Parts of the exercise ::
**A)** From the article about art made at Guantánamo Bay, list every material used to build the model ship "Giant."
**B)** Write the next paragraph of the article about art made at Guantánamo Bay, picking up after its final sentence.
### Text section ###
I first saw the ship a year ago, in an abandoned prison cell.
“Giant” is an intricately detailed model galleon, something that, at a casual glance, you might expect to see in a museum. It's also a dramatic contrast to its surroundings — a decrepit, high-security isolation cell in Guantánamo’s Camp 5. The prisoners were being slowly moved to Camp 6, where the dwindling number of low-security detainees were being consolidated.
But on closer inspection, the magnificent ship revealed its origins in the prison, a product of the limited supplies and tools prisoners had to work with. There is no wood in this wooden ship. It’s cardboard and glue, stained with coffee grounds. The sails are made from old shirts, their billows frozen open with glue, which also stiffens the intricate rigging made from unraveled prayer caps.
It’s a remarkable piece, but it had only been seen by a handful of people: guards, lawyers, detainees and the few journalists allowed inside the high-security facility. But today it sits in an art gallery in Manhattan, part of the exhibit Ode to the Sea: Art from Guantanámo Bay at the John Jay College of Criminal Justice.
Erin Thompson is an art professor at John Jay and the curator of the exhibit. Her work has focused on the intersection of art and criminality — people stealing, say, or destroying art, the way the Taliban had obliterated Buddhist statues in Afghanistan. She was surprised to find war-on-terror detainees making art.
“One of the lawyers for detainees approached me and said, ‘I want my clients' art to be exhibited.’ I said, 'What do you mean? There's art made at Guantánamo?’" she says with a laugh. The lawyer took Thompson to her office "and just opened file cabinets full of paintings in her law office in Midtown Manhattan and showed me all these images of the sea created by her client."
### Supplied data ###
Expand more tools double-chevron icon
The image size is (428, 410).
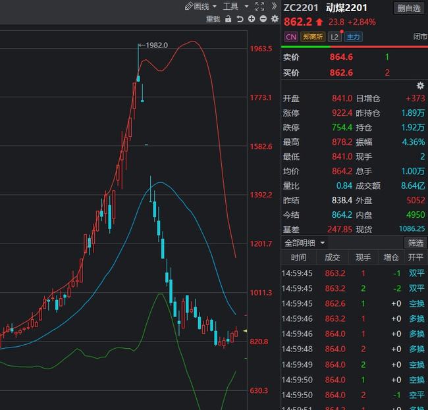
###
Responses for each task ::
**A)** cardboard, glue, coffee grounds, old shirts, unraveled prayer caps

**B)**
“I thought, ‘All right. This must be an exception. Maybe one client gives her a lot of art, but this can't be true.’ I started reaching out to more lawyers for more detainees and found that, actually, all across New York, all across DC, there are lawyers with file cabinets full of art who thought it was a good idea to display them.”
Aliya Hussain is a lawyer for the Center for Constitutional Rights (CCR), which represents a number of Guantánamo detainees. She says the lawyers develop “very close relationships with our clients. We're really their only connection to the outside world in real time.”
Two of CCR’s clients, Ghaleb al-Bihani and Djamel Ameziane, are represented in the show. Both men were cleared for release by review boards under President Barak Obama. Ameziane, who was released to Algeria in 2013, “describes his artwork as a way to express his feelings largely about the uncertainty of his life, things he was deprived of, things he dreamed of,” according to Hussain.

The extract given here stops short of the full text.